INSTRUKSI TERTULIS A:
Menurut Bhima Yudhistira dalam kutipan teks, mengapa Peraturan Menteri Keuangan Nomor 9 tahun 2024 merugikan investor asal Korea Selatan? Jelaskan dalam satu hingga tiga kalimat.
INSTRUKSI TERTULIS B:
Ketik ulang bagian kutipan teks mulai dari "Ia mencontohkan inkonsistensi" sampai dengan "(Completely Built Up/CBU).".

KUTIPAN TEKS:
··········

Agus Gumiwang menuturkan, Kementerian Perindustrian juga akan mengawal aspirasi yang dibawa oleh 19 perusahaan asal Korea Selatan sampai kesepakatan terbaik untuk kedua belah pihak dapat diambil. “Karena investasi itu, kan, pada dasarnya win-win. Indonesia harus win, juga investor dalam hal ini Korea juga harus win. Jadi pertemuan tadi sangat positif, sangat baik. Karena paling tidak kantor kami bisa mengetahui dan bisa diinformasikan terhadap apa saja yang menjadi hambatan di lapangan,” ujarnya, usai menjamu para delegasi pengusaha Korea Selatan.

Perlu Konsistensi Kebijakan

Direktur Eksekutif Center of Economic and Law Studies (Celios), Bhima Yudhistira, memberi catatan penting yang perlu diperhatikan oleh pemerintah saat berunding dengan para investor Korea Selatan. Pertama, terkait kepastian kebijakan yang telah lama menjadi catatan buruk pemerintah.

Ia mencontohkan inkonsistensi kebijakan terhadap kendaraan listrik yang menurutnya merugikan investor asal Korea Selatan. Pada Mei tahun lalu, pemerintah lewat Peraturan Menteri Keuangan Nomor 9 tahun 2024 tiba-tiba membolehkan mobil listrik yang diimpor secara utuh dan dirakit di negara asal (Completely Built Up/CBU).

Hal ini menguntungkan perusahaan otomotif asal Cina, seperti BYD, yang bisa mendapatkan insentif impor CBU meski baru berkomintmen mendirikan pabrik di Subang, Jawa Barat. Padahal, saat itu perusahaan asal Korea Selatan, Hyundai, telah lebih dulu menunjukkan komitmen investasinya lewat pembangunan pabrik di Karawang.

··········

Rekaman:
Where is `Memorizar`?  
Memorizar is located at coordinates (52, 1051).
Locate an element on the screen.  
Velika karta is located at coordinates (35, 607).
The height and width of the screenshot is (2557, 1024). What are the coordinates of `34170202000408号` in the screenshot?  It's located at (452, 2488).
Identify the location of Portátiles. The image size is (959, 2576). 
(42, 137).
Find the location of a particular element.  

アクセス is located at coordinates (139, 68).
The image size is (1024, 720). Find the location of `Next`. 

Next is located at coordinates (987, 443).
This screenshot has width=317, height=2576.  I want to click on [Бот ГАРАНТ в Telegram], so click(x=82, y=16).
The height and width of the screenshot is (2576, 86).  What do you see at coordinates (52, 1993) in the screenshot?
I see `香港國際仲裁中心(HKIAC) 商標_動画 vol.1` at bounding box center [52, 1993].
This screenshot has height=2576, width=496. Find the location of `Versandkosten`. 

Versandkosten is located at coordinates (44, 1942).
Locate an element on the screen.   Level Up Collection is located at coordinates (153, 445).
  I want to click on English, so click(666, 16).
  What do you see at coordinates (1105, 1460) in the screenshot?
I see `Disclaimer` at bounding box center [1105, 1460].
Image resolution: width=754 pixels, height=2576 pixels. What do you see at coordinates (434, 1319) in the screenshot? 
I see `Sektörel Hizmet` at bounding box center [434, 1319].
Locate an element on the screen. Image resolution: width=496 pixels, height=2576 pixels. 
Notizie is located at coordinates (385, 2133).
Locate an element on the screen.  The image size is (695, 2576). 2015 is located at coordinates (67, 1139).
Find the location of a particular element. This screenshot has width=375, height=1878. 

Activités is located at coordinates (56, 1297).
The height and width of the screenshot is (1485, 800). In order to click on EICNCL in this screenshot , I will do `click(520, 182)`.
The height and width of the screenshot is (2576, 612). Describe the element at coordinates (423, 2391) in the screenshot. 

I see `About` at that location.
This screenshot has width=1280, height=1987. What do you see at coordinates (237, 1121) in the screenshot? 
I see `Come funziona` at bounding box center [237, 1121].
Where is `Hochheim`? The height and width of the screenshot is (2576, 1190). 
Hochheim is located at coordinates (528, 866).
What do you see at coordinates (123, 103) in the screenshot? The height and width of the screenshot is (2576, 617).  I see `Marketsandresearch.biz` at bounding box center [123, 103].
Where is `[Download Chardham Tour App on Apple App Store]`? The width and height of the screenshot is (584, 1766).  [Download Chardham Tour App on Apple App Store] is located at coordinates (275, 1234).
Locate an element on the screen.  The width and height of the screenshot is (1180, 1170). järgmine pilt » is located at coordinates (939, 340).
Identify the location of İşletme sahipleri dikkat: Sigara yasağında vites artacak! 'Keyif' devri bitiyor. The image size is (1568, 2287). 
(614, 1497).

··········

JAWABAN A:
Peraturan itu tiba-tiba membolehkan impor mobil listrik dalam bentuk utuh (CBU), sehingga perusahaan otomotif asal Cina seperti BYD bisa memperoleh insentif impor CBU walaupun baru berkomitmen mendirikan pabrik di Subang, Jawa Barat. Padahal, Hyundai dari Korea Selatan sudah lebih dulu menunjukkan komitmen investasinya dengan membangun pabrik di Karawang.

JAWABAN B:
Ia mencontohkan inkonsistensi kebijakan terhadap kendaraan listrik yang menurutnya merugikan investor asal Korea Selatan. Pada Mei tahun lalu, pemerintah lewat Peraturan Menteri Keuangan Nomor 9 tahun 2024 tiba-tiba membolehkan mobil listrik yang diimpor secara utuh dan dirakit di negara asal (Completely Built Up/CBU).